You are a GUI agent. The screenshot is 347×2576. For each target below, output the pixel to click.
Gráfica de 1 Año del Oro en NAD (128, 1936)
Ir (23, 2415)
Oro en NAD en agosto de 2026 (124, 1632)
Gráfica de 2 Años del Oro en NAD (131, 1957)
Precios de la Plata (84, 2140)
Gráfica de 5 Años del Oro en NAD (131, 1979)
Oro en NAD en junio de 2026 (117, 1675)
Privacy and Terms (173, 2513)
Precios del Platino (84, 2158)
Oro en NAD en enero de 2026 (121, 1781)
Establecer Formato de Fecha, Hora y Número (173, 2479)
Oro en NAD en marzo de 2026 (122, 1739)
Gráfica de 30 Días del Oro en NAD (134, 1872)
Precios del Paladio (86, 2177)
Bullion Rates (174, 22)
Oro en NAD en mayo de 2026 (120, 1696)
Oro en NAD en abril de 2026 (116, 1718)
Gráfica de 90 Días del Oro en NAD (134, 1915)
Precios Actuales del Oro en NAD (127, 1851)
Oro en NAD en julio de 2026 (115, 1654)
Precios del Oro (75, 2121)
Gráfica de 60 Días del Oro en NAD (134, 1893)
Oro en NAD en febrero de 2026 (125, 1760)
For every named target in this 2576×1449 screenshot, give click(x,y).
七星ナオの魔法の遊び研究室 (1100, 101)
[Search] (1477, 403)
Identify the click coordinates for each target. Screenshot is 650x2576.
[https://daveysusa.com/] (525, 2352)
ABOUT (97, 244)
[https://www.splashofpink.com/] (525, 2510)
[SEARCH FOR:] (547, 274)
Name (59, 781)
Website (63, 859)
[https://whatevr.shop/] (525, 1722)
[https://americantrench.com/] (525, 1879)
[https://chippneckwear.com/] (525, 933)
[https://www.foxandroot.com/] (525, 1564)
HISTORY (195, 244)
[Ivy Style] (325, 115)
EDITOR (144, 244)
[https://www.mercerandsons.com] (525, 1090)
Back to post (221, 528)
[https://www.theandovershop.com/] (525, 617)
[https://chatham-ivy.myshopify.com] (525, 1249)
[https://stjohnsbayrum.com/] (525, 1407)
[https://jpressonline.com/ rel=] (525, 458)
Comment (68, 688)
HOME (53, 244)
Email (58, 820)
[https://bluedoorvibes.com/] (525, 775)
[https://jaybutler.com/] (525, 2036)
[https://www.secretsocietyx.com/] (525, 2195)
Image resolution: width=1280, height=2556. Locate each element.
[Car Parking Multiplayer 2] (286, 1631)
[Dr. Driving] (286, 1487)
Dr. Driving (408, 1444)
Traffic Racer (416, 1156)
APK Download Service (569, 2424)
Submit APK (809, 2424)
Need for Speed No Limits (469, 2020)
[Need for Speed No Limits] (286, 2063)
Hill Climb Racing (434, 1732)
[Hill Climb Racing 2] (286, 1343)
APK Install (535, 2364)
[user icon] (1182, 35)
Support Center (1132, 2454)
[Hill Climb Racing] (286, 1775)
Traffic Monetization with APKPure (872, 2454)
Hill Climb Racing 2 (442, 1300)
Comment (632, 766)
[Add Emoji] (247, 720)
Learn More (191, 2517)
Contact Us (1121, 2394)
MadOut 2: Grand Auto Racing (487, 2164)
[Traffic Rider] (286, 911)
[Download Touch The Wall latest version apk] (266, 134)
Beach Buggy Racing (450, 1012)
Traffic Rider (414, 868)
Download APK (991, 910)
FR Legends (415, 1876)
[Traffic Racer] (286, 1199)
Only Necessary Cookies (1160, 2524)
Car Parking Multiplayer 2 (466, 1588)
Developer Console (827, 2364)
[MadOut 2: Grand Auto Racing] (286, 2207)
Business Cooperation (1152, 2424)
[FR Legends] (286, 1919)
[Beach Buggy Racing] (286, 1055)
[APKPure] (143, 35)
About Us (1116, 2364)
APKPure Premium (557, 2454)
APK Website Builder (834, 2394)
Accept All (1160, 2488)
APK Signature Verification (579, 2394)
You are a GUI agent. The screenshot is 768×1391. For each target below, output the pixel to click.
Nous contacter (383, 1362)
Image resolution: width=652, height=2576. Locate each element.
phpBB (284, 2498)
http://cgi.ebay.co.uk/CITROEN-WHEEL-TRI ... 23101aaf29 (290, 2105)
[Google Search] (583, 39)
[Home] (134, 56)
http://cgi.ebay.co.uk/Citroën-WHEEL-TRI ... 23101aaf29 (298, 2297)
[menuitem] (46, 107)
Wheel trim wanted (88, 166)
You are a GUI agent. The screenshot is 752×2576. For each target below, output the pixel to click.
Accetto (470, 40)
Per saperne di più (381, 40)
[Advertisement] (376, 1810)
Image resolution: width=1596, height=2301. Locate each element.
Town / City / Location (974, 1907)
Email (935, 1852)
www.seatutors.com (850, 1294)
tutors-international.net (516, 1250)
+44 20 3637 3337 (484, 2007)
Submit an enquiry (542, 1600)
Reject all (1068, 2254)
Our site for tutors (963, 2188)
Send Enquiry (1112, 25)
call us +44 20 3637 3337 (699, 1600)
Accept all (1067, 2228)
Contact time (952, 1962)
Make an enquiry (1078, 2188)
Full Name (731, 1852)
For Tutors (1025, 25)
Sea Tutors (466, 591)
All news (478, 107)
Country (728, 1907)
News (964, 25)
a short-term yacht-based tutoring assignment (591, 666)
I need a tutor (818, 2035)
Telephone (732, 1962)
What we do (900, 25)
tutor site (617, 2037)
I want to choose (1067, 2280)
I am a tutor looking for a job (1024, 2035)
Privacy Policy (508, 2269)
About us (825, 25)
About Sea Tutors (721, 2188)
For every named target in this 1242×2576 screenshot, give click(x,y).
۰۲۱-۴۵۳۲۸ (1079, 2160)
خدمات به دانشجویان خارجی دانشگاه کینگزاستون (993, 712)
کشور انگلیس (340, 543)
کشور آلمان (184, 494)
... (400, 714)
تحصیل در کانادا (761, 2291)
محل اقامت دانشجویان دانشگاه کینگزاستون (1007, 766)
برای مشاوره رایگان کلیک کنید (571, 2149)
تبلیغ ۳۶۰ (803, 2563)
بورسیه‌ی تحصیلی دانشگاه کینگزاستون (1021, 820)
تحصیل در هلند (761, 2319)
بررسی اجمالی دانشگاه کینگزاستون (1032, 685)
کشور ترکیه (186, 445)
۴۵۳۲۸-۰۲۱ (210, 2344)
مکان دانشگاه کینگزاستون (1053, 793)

┄┄┄┄┄┄

Pull out each line of the material above that contains the string "Beach". Case counts.

Beach Buggy Racing (450, 1012)
[Beach Buggy Racing] (286, 1055)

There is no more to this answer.